From: Barry Song <baohua@kernel.org>
Apply batched DMA synchronization to iommu_dma_sync_sg_for_cpu() and
iommu_dma_sync_sg_for_device(). For all buffers in an SG list, only
a single flush operation is needed.
I do not have the hardware to test this, so the patch is marked as
RFC. I would greatly appreciate any testing feedback.

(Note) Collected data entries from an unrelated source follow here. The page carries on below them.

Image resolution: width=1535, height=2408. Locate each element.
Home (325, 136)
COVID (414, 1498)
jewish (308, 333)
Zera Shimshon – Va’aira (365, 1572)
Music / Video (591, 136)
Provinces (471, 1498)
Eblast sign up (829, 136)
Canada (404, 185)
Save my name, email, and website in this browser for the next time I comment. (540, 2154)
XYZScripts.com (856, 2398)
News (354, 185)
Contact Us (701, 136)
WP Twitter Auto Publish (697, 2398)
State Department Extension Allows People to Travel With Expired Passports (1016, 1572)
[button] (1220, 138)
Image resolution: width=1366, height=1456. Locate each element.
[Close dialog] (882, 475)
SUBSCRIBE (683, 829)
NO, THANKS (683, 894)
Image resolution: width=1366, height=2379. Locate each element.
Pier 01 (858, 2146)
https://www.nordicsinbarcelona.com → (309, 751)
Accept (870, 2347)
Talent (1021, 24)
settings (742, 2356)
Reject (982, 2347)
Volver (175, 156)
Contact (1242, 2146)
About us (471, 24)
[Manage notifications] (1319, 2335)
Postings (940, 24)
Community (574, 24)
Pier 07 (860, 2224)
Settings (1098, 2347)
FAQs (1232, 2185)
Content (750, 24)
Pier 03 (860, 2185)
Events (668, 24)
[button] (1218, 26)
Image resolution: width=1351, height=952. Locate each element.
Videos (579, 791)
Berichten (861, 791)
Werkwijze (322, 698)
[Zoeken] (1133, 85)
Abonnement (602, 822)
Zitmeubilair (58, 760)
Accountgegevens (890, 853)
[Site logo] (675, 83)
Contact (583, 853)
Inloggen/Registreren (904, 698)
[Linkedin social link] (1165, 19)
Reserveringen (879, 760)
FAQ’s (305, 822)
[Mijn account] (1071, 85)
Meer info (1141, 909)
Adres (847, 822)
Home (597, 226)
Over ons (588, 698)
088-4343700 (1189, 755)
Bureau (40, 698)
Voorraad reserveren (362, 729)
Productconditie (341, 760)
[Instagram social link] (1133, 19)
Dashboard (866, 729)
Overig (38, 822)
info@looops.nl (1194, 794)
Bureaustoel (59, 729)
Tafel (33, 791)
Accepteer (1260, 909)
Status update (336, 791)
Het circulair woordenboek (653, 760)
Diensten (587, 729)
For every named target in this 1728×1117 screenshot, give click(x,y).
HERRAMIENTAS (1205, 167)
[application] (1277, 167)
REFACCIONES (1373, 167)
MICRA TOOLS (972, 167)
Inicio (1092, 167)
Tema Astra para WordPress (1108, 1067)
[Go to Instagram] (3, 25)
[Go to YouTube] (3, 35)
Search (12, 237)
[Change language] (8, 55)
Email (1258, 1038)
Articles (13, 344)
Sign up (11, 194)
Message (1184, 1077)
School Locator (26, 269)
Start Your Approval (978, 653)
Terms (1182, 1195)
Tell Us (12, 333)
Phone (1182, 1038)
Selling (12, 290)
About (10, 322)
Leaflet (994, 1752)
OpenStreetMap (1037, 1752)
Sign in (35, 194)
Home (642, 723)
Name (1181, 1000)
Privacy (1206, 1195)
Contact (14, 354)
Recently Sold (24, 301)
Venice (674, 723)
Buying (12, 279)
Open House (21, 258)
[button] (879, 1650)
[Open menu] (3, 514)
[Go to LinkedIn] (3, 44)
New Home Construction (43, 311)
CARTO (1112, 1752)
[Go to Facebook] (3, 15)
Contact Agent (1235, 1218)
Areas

Cc: Leon Romanovsky <leon@kernel.org>
Cc: Marek Szyprowski <m.szyprowski@samsung.com>
Cc: Catalin Marinas <catalin.marinas@arm.com>
Cc: Will Deacon <will@kernel.org>
Cc: Ada Couprie Diaz <ada.coupriediaz@arm.com>
Cc: Ard Biesheuvel <ardb@kernel.org>
Cc: Marc Zyngier <maz@kernel.org>
Cc: Anshuman Khandual <anshuman.khandual@arm.com>
Cc: Ryan Roberts <ryan.roberts@arm.com>
Cc: Suren Baghdasaryan <surenb@google.com>
Cc: Robin Murphy <robin.murphy@arm.com>
Cc: Joerg Roedel <joro@8bytes.org>
Cc: Tangquan Zheng <zhengtangquan@oppo.com>
Signed-off-by: Barry Song <baohua@kernel.org>
---
drivers/iommu/dma-iommu.c | 15 +++++++--------
1 file changed, 7 insertions(+), 8 deletions(-)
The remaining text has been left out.